WHAT THE TASK ASKS >> Your task is to repeat exactly the lines from the one with "Select the blue" through the end of the records, both included; please leave the pictures out.

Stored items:
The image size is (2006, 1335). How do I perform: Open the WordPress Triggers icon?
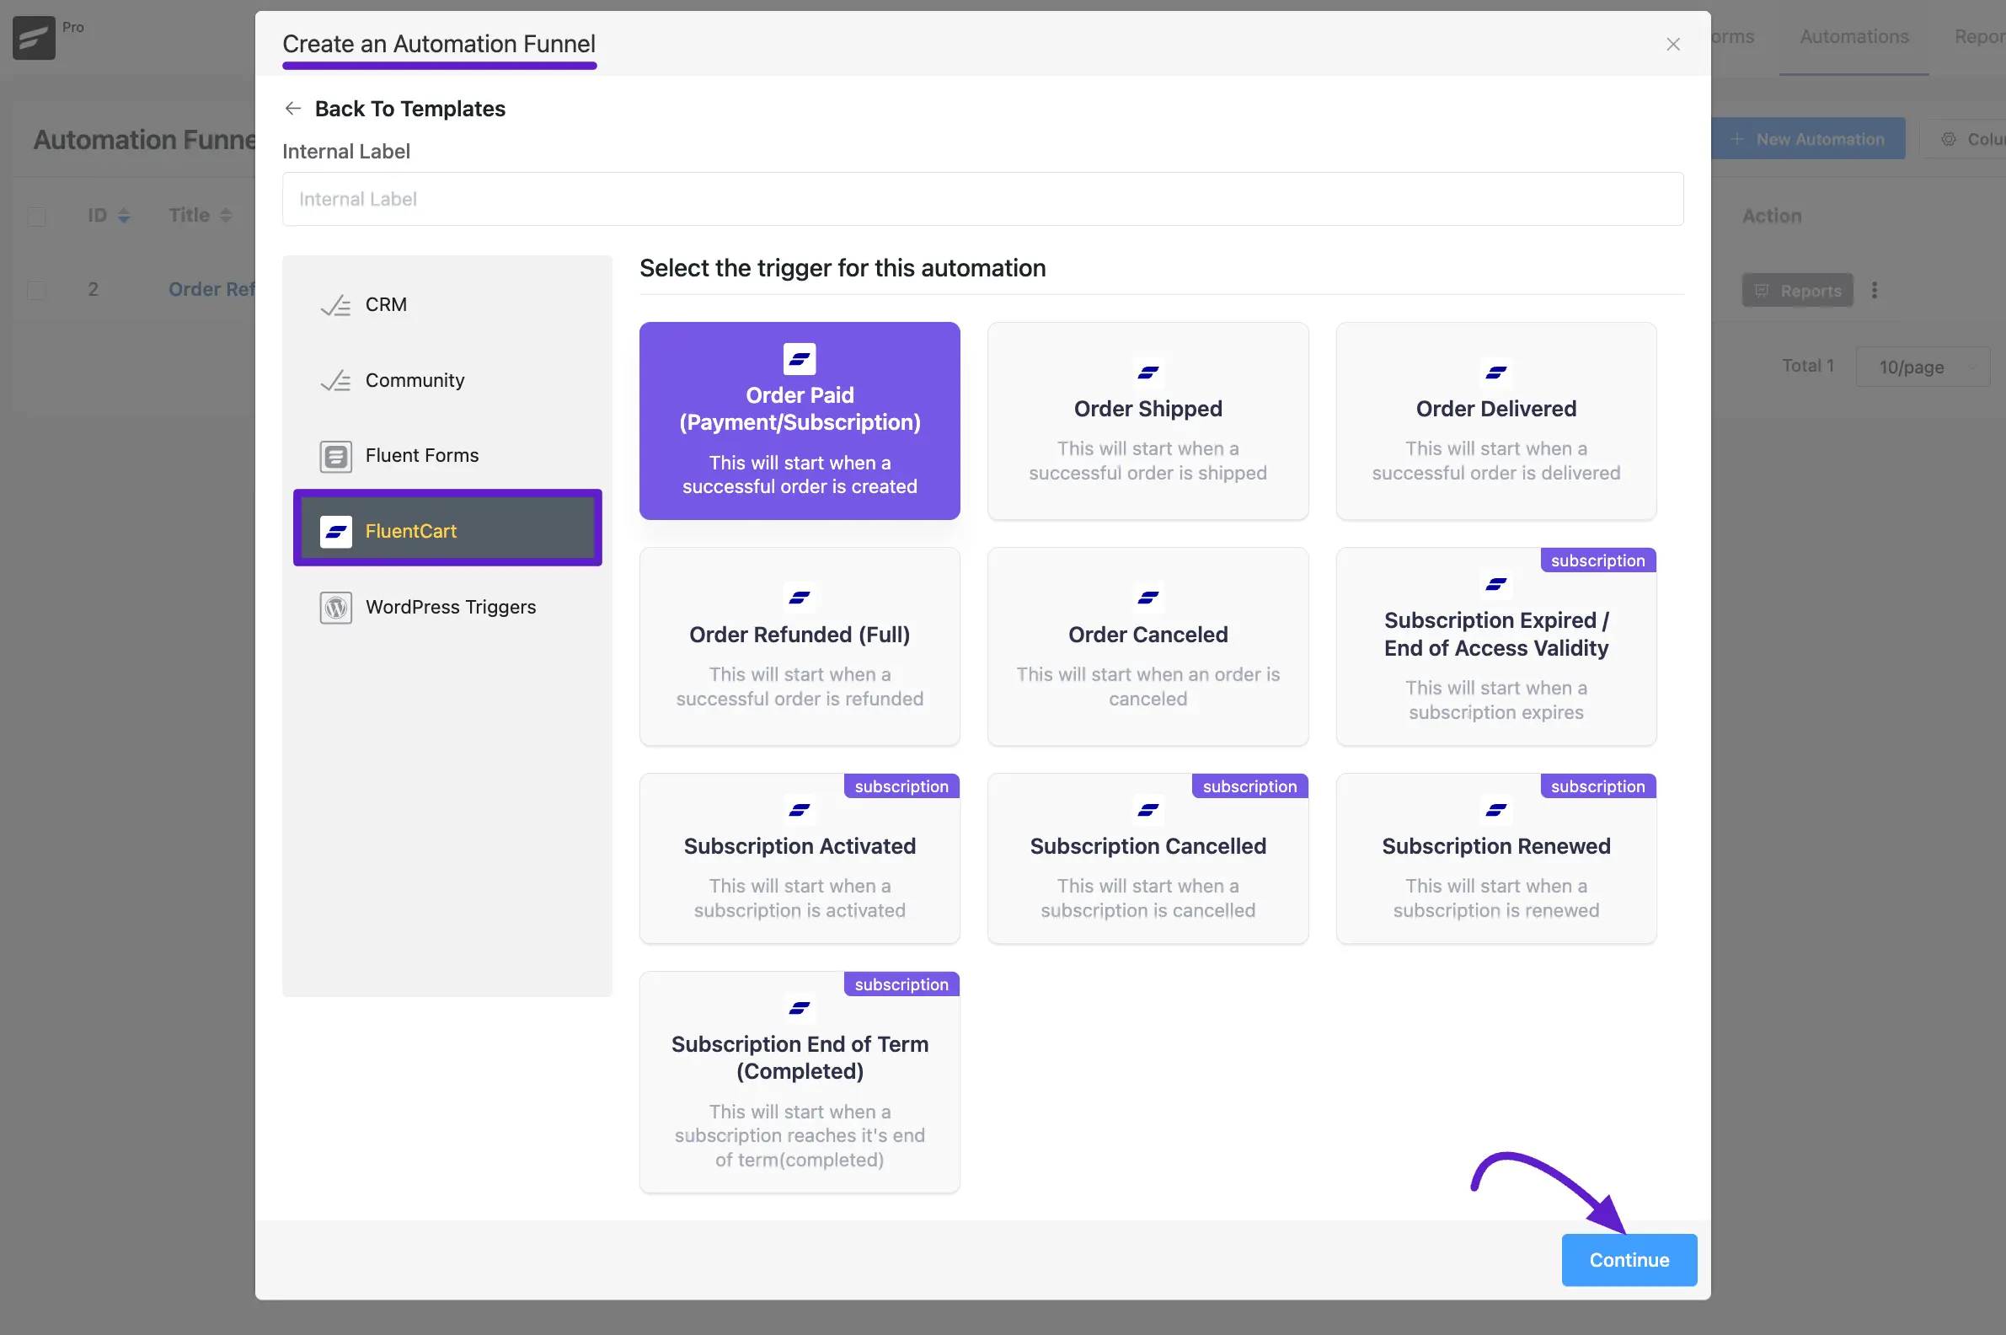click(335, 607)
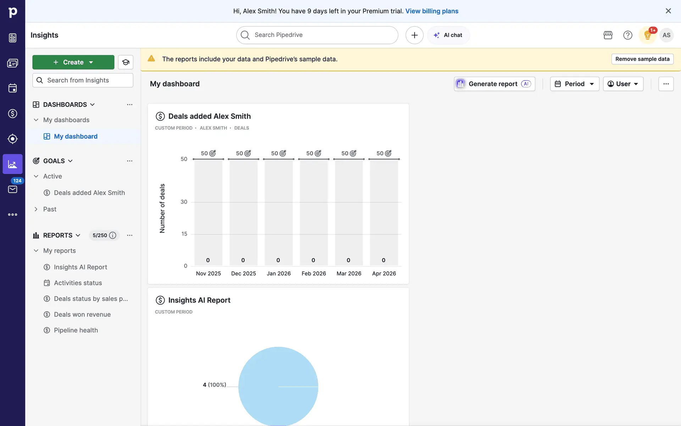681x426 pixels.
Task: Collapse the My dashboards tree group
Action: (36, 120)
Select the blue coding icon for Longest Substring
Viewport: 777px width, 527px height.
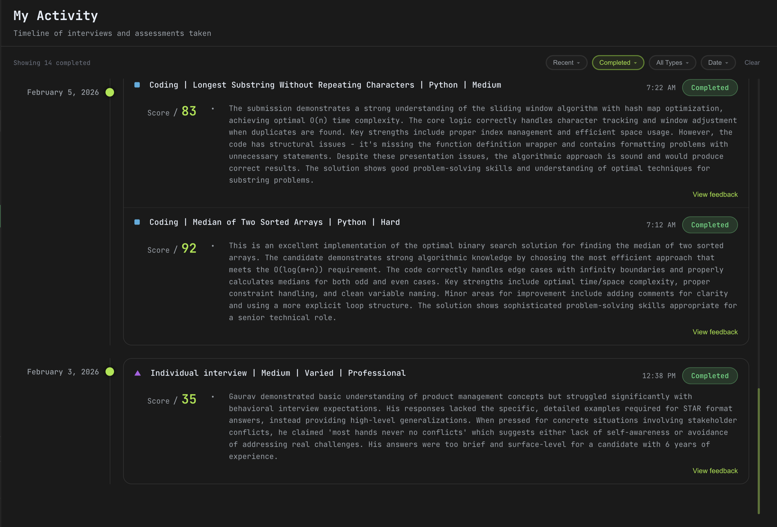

YOUR RESPONSE >>
Select the blue coding icon for Longest Substring
Viewport: 777px width, 527px height.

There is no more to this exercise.